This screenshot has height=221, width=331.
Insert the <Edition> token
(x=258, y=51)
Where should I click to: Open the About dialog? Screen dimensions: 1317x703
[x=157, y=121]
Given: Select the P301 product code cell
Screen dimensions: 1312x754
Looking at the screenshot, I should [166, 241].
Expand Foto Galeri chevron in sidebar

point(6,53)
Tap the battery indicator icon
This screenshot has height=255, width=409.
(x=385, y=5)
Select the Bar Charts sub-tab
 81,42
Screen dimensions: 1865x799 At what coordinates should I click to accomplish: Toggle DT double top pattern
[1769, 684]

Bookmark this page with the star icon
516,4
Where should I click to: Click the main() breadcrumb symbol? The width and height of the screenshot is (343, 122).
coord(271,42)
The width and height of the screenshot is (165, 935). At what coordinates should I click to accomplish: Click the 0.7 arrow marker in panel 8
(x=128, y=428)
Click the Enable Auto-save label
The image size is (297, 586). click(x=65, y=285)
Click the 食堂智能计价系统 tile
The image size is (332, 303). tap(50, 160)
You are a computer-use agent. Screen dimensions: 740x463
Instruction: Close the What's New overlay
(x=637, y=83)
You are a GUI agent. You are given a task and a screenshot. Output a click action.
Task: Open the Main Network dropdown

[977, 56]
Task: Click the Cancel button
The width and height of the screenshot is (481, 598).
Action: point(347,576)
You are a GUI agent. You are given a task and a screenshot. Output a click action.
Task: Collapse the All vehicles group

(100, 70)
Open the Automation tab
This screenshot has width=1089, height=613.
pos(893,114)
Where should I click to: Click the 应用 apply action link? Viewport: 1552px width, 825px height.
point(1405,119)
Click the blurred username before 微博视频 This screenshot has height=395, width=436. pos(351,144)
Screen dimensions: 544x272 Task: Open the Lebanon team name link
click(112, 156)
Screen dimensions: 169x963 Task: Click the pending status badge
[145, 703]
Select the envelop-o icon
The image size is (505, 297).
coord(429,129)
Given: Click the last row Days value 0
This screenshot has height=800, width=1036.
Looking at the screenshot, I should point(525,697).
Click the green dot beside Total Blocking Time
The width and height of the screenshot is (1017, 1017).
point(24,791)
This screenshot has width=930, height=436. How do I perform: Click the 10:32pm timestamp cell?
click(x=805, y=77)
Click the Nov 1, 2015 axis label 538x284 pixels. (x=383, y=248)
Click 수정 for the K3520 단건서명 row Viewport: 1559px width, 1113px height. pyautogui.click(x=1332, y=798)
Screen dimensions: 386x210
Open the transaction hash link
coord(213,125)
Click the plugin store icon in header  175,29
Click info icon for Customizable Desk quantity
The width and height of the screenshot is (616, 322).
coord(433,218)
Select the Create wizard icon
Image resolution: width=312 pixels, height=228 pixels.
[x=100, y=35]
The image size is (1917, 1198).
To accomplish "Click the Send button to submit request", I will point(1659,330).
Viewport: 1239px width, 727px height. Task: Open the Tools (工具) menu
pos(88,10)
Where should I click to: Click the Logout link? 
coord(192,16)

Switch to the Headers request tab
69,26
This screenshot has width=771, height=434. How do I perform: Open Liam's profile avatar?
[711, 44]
* * * *
# GOAL
Copy, unchanged, the stretch of the listing above from the line that contains "Click the blurred" through the line that contains "coord(429,129)", including both of those lines.

# RESULT FOR THIS EXERCISE
Click the blurred username before 微博视频 This screenshot has height=395, width=436. pos(351,144)
Screen dimensions: 544x272 Task: Open the Lebanon team name link
click(112, 156)
Screen dimensions: 169x963 Task: Click the pending status badge
[145, 703]
Select the envelop-o icon
The image size is (505, 297).
coord(429,129)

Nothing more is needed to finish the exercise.